> [Assigned task] Starting with the first line and ending with the one that holds "Click the pencil", retype the entries exactly.

· · · · · · ·

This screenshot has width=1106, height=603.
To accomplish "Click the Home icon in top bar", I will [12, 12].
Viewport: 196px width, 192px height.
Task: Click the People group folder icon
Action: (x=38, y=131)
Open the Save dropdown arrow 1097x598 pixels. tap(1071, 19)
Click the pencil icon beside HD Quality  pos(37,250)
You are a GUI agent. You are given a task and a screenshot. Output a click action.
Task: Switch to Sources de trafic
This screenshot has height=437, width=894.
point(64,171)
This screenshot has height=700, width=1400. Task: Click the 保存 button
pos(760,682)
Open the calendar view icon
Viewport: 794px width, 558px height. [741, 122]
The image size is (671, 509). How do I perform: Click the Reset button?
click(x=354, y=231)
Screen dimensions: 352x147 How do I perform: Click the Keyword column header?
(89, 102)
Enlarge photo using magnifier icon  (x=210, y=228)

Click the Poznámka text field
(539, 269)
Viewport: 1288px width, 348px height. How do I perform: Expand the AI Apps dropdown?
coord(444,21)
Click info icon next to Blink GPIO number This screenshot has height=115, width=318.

· · · · · · ·

> [Finished exercise]
This screenshot has width=1106, height=603.
To accomplish "Click the Home icon in top bar", I will [12, 12].
Viewport: 196px width, 192px height.
Task: Click the People group folder icon
Action: (x=38, y=131)
Open the Save dropdown arrow 1097x598 pixels. tap(1071, 19)
Click the pencil icon beside HD Quality  pos(37,250)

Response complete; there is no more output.